К сожалению, это мнение так и не было учтено до конца. Кто выиграет от этого – покажет будущее.
В первые дни пребывания на Смоленской площади я собрал совещание по НАТО. Для меня это совещание было очень важным. Я знал, что и до моего назначения министром ряд ведущих сотрудников МИДа четко заняли позицию против расширения Североатлантического альянса, но тогда оставались в меньшинстве. На этот раз картина изменилась. Лишь один из выступавших сказал примерно следующее: мы не сможем остановить страны Центральной и Восточной Европы, рвущиеся в НАТО, поэтому следует смириться с расширением и искать другие направления, где можно было бы развернуть сотрудничество с Западом.
Такая «страусиная» постановка вопроса была отвергнута. Преобладающее большинство высказалось за активную политику против расширения НАТО.
О чем поведали архивы
На следующий день ко мне зашел бывший в ту пору заместителем министра С.Б. Крылов и сказал, что в мидовских архивах есть записи бесед, которые свидетельствуют о том, что политика расширения НАТО родилась не в ходе холодной войны, а в результате ее окончания. Я попросил дать мне эти архивные материалы. Они относились к периоду объединения Германии, а затем распада Варшавского договора. Лидеры всех ведущих западных государств – членов НАТО тогда убеждали советских руководителей, что у них на уме нет идеи расширения. Делалось это по вполне понятным мотивам – стимулировать Москву на решение о выводе советских войск из Восточной Германии и притупить возможно острую реакцию на распад Варшавского договора.
Вот документально те заявления, которые были сделаны западными лидерами в 1990–1991 годах.
Дж. Бейкер. Механизмом, обеспечивающим присутствие Соединенных Штатов в Европе, является НАТО. Если НАТО будет ликвидировано, то такого механизма присутствия США в Европе не будет. Мы понимаем, что не только Советскому Союзу, но и другим европейским странам важно иметь гарантии того, что если Соединенные Штаты будут сохранять в рамках НАТО свое присутствие в Германии, то не произойдет распространения юрисдикции или военного присутствия НАТО ни на один дюйм в восточном направлении.
Мы считаем, что консультации и обсуждения в рамках механизма «два плюс четыре» должны дать гарантии того, что объединение Германии не приведет к распространению военной организации НАТО на Восток. (Запись беседы М.С. Горбачева с госсекретарем Дж. Бейкером 09.02.1990.)
Обратите внимание, сам госсекретарь США подсказывал, что легализовать нерасширение НАТО можно через соглашение об объединении Германии.

§ **ЗАДАНИЕ**
Пожалуйста, повторите дословно часть фрагмента о расширении НАТО от «Дж. Бейкер. Механизмом, обеспечивающим» до «Дж. Бейкером 09.02.1990.)». Опирайтесь только на фрагмент о расширении НАТО.

Записи с текстом и расположением объектов
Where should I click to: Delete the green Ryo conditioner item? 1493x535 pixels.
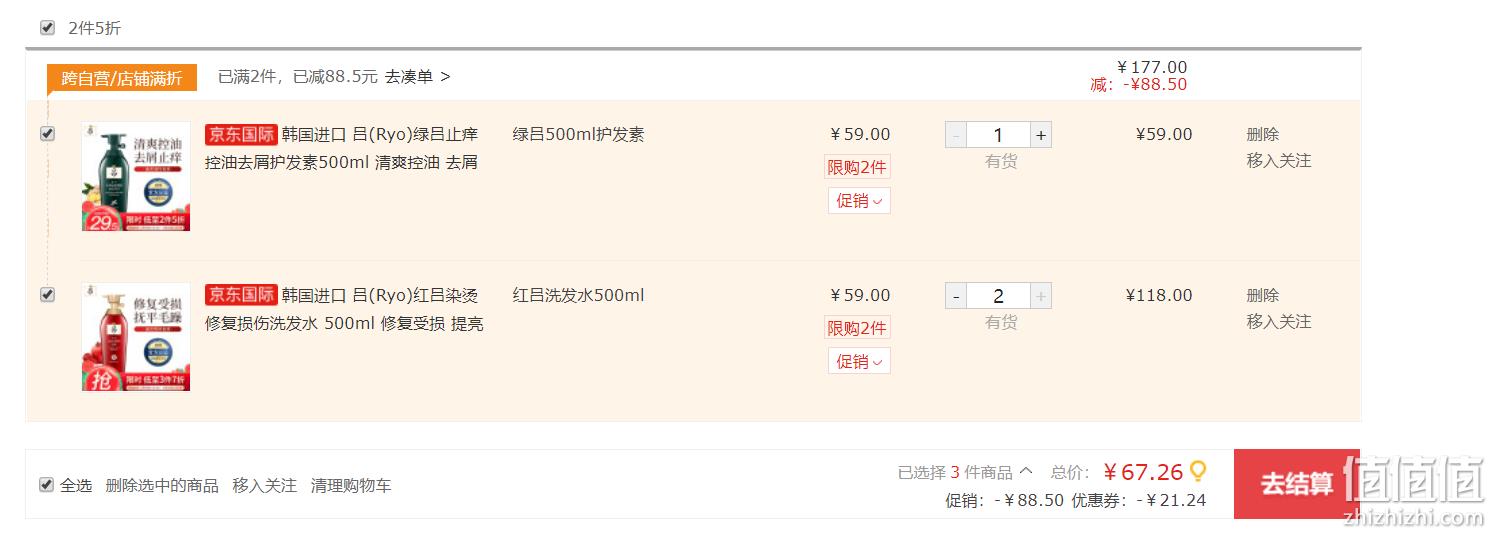(x=1262, y=134)
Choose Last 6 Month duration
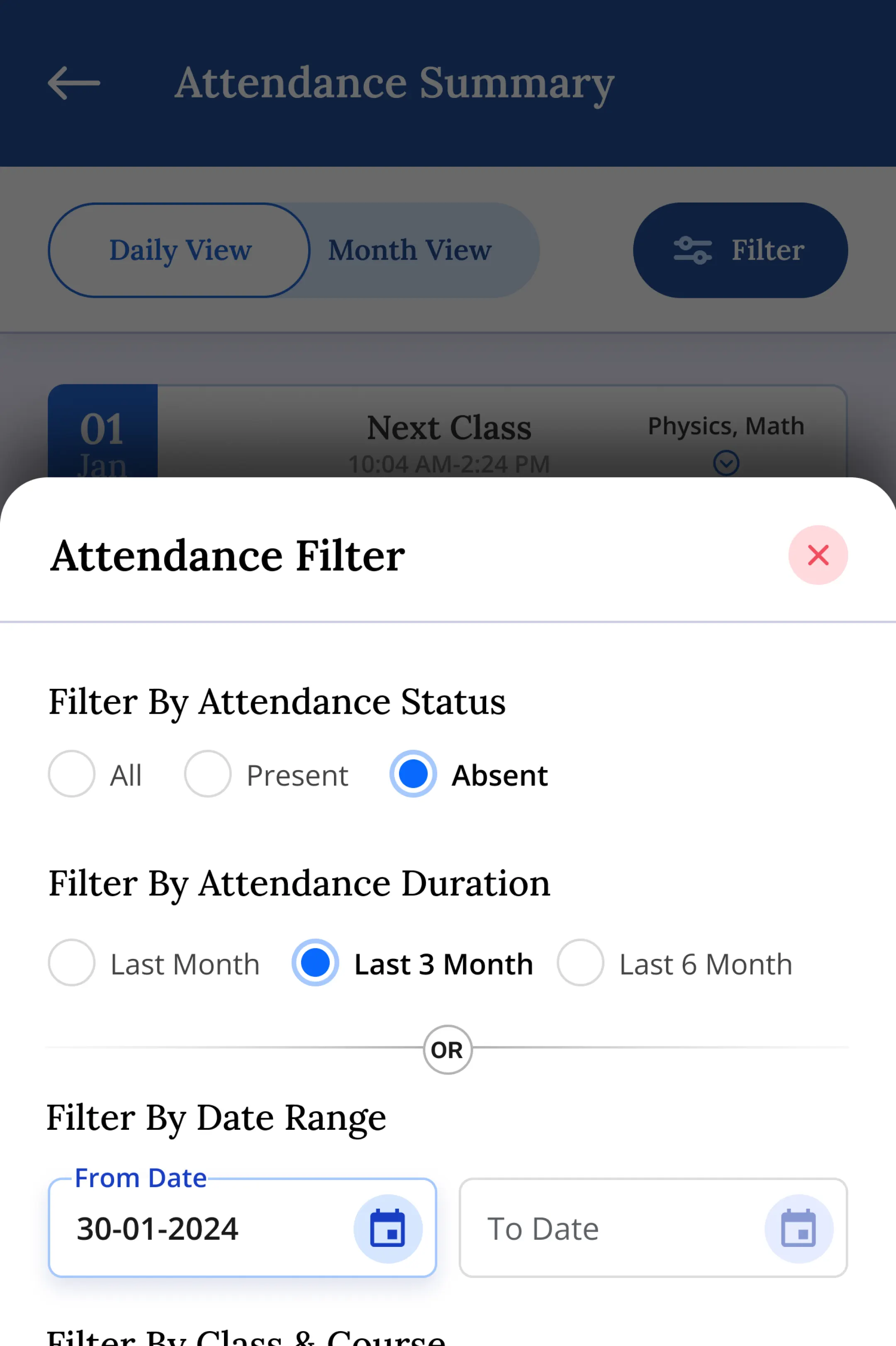Viewport: 896px width, 1346px height. 580,963
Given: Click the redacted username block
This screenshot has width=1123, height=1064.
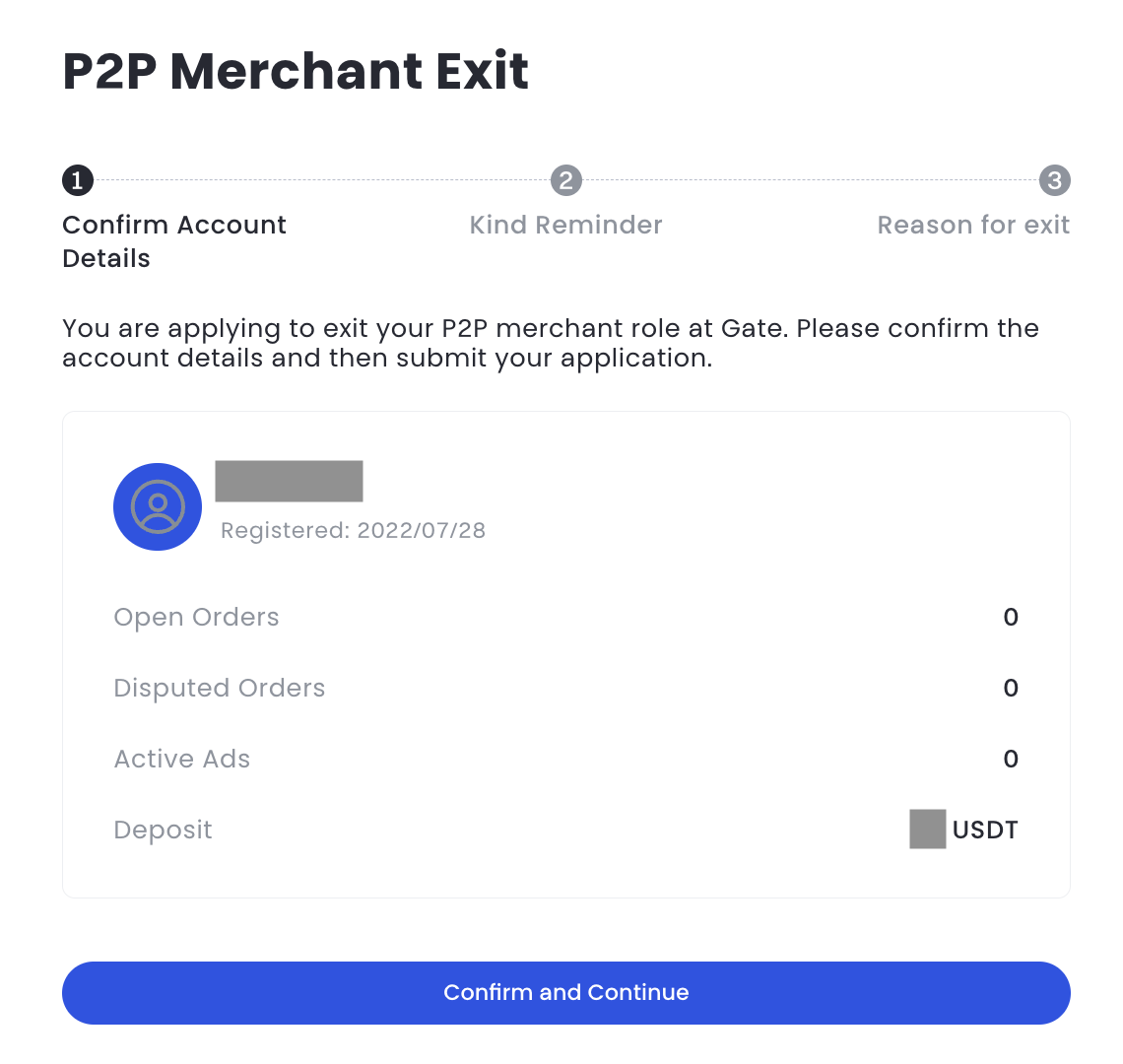Looking at the screenshot, I should pyautogui.click(x=289, y=480).
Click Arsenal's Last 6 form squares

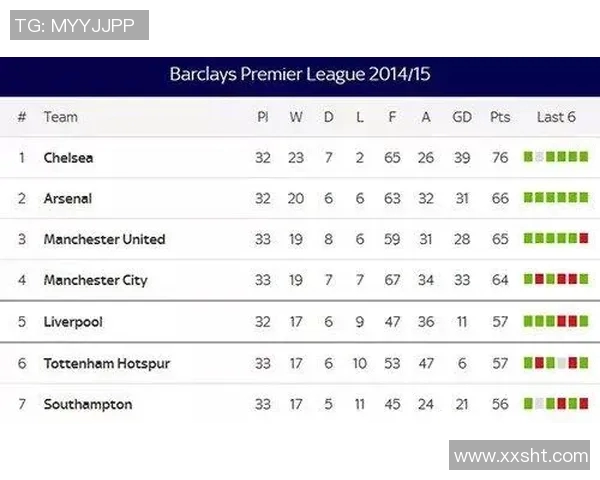[556, 198]
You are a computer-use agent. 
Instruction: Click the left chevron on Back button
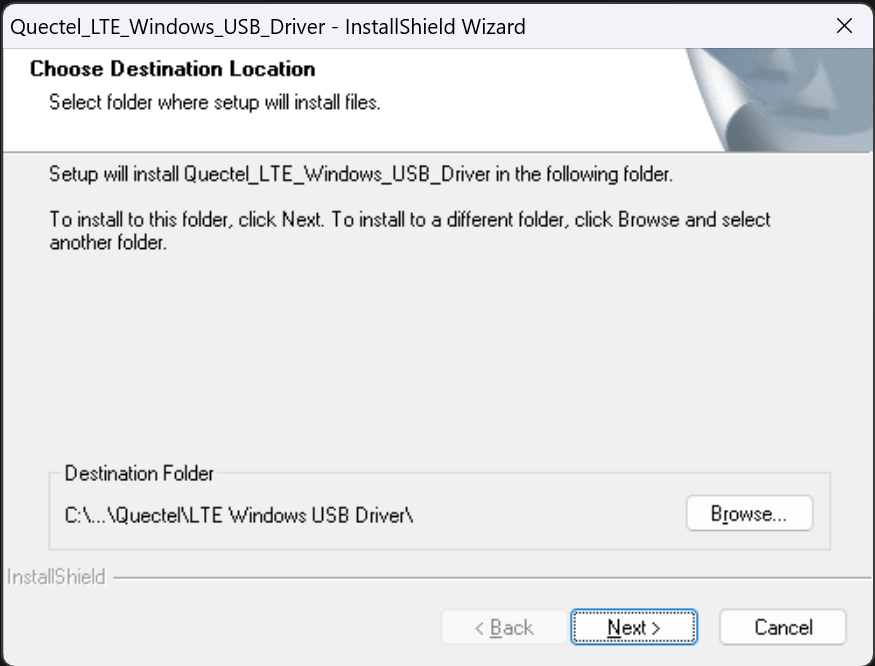(x=479, y=628)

§ **ОТВЕТ К УПРАЖНЕНИЮ**
Дж. Бейкер. Механизмом, обеспечивающим присутствие Соединенных Штатов в Европе, является НАТО. Если НАТО будет ликвидировано, то такого механизма присутствия США в Европе не будет. Мы понимаем, что не только Советскому Союзу, но и другим европейским странам важно иметь гарантии того, что если Соединенные Штаты будут сохранять в рамках НАТО свое присутствие в Германии, то не произойдет распространения юрисдикции или военного присутствия НАТО ни на один дюйм в восточном направлении.
Мы считаем, что консультации и обсуждения в рамках механизма «два плюс четыре» должны дать гарантии того, что объединение Германии не приведет к распространению военной организации НАТО на Восток. (Запись беседы М.С. Горбачева с госсекретарем Дж. Бейкером 09.02.1990.)